After we felt that we were sufficiently lost in Robber's Roost, the road emptied onto a wide patch of slickrock.  200' later, the road ended.  This was not a case of the road subtly coming to an end with a posted sign; the road ended with a 120' drop into the start of Alcatraz Canyon.  We set up camp nearby and rested up for our adventure the following day.

Saturday morning, we drove the truck up to the edge of the road, blocked off the tires, set up a rappel from the frame of the truck and dropped into the canyon.  We meant to get some pictures, but just before we dropped in, about 40 people in ATV's and trucks rolled up and the cats were nervous from all the loud machines and people nearby.  Once we made it down into the canyon, we moved quickly until the ATVs and drones were out of earshot and then took a moment to relax.

 Stemming down with Kenneth Photo: Craig  Armstrong

Stemming down with Kenneth Photo: Craig  Armstrong

Alcatraz Canyon is known for the tight constrictions occasional difficult or technical sections.  We encountered a few small pools, but no water that was too deep to easily avoid.  Kenneth did a great job staying calm on my shoulders as we crossed these pools.  For the constrictions, sometimes Kenneth would hang on to me as I shimmied through, other times, if I could see the floor below, he would walk through the narrows down low as I would climb up higher where I fit a bit easier.  Of course, I always kept him on leash when I was even remotely worried that there was an area he could access that would be too small for me.

On the hike out, we employed our usual tricks which involve moving quickly between patches of shade in order to make sure that Kenneth and Millie were not overheated or overexerted.  we got back to the trailhead and our truck at 7:30pm - 8 hours after we initially dropped in.

Sunday was a legitimate rest day. We stopped at a neat patch of sand dunes to explore, but after about 20 minutes on the dunes, both Kenneth and Millie wanted to head back to the truck.  Although I have really enjoyed the solitude that we have had on the last few weekends, it was nice to run into a few friendly folks and trade stories and information for other neat areas to explore.

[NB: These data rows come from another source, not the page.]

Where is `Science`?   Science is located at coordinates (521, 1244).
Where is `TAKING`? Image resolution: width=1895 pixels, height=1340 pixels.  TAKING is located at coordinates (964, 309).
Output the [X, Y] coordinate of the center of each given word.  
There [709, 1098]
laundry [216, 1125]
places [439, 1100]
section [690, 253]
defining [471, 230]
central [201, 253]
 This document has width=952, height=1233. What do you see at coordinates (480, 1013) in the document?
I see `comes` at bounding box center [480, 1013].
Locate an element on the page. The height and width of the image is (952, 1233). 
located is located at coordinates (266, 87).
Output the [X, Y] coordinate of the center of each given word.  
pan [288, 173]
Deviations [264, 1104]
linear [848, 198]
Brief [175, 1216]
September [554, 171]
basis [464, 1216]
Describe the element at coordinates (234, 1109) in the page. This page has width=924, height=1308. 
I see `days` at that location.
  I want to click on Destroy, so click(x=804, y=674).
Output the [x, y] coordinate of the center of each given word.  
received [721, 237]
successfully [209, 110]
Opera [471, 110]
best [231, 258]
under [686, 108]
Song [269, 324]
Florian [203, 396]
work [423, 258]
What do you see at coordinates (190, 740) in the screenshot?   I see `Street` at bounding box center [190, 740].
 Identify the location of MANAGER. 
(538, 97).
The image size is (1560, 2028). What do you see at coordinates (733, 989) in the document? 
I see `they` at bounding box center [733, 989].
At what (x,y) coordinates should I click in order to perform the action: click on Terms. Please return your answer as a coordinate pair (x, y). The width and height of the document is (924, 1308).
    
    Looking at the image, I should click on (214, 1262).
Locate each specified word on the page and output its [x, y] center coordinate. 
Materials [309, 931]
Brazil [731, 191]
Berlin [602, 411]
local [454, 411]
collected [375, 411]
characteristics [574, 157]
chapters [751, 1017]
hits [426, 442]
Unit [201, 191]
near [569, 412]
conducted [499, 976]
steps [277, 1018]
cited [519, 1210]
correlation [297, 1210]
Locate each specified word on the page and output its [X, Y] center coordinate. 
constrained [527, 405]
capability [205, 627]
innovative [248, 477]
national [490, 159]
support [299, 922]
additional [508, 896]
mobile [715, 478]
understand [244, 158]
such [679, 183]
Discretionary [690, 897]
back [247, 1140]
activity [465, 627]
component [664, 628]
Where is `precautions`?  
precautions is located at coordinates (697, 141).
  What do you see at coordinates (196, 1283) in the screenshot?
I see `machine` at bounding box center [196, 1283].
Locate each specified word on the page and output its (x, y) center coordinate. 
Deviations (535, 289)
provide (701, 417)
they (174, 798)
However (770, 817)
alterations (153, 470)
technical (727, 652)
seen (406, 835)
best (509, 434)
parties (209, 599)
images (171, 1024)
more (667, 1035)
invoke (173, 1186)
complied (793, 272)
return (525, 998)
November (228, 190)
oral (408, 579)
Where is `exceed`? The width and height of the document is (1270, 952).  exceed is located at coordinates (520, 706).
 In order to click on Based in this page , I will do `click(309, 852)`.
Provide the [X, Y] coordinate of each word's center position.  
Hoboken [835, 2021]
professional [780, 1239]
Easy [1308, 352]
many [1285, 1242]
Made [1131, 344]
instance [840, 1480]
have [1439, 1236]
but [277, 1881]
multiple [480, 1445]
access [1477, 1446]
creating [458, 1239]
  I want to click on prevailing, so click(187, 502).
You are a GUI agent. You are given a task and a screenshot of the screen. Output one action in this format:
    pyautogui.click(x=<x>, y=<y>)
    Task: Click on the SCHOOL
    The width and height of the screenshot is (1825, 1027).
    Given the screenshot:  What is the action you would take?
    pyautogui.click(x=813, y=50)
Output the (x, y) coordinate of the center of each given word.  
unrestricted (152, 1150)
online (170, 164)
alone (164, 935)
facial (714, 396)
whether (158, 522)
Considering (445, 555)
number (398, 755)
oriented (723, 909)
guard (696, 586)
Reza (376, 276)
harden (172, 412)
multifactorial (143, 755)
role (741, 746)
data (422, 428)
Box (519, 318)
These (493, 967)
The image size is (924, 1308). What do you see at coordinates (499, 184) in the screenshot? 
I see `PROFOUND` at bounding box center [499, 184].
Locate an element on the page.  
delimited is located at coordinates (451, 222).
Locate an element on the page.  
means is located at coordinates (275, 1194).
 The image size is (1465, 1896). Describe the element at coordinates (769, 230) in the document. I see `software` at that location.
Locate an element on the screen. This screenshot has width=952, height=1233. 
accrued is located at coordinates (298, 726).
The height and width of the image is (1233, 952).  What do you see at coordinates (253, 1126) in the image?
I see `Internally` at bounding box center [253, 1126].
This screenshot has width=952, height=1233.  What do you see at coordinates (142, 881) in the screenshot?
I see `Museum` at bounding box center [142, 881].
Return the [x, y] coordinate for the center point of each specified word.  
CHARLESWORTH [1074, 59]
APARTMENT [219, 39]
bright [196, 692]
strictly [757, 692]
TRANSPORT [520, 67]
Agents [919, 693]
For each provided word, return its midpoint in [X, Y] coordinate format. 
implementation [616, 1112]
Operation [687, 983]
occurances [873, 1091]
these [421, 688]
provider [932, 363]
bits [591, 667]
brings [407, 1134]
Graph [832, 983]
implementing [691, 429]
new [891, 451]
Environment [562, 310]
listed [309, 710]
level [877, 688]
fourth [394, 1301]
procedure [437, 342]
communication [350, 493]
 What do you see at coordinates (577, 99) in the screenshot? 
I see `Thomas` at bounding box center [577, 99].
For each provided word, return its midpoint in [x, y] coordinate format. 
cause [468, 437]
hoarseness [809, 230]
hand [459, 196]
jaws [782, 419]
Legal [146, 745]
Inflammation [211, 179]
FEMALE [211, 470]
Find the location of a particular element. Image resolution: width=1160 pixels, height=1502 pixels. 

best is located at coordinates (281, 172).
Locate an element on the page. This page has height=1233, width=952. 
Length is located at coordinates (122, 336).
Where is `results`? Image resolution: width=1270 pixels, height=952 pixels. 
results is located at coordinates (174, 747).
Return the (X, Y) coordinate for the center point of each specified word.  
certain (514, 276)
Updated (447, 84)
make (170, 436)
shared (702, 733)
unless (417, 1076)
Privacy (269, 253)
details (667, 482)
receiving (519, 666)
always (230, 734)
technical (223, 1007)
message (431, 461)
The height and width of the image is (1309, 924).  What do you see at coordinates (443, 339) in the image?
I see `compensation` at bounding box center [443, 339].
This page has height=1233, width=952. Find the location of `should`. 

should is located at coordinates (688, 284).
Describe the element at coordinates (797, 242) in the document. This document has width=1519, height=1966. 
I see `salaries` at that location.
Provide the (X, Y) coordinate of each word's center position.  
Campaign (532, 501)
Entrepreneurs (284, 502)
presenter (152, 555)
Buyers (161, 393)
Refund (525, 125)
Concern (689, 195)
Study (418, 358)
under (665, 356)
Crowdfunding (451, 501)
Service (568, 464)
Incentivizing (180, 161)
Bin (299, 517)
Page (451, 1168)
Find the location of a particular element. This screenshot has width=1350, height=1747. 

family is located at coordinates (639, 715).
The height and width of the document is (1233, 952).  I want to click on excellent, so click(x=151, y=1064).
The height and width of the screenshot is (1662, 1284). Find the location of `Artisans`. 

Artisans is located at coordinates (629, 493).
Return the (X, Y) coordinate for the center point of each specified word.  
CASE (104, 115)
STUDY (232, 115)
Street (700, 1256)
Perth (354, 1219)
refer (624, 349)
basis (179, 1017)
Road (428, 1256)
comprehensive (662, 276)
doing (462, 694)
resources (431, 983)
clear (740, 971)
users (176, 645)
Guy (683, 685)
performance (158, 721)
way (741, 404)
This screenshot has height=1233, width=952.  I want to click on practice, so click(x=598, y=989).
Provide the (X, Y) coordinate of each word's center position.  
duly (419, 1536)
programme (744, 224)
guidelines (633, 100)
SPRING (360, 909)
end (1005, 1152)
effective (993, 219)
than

I am extremely grateful to have such open and like-minded partners for Kenneth and me in Craig and Millie.  Every weekend, the 4 of us are chomping at the bit to get out and explore somewhere new.  The pacing and agenda is always the same; keep the focus on the cats and do everything we can to help them explore and have an interesting day.  The cuddles that I get from Kenneth in the tent and now at home reflect how close the two of us have become.  I know that Craig and Millie also share an incredibly strong bond.  I cannot wait for more.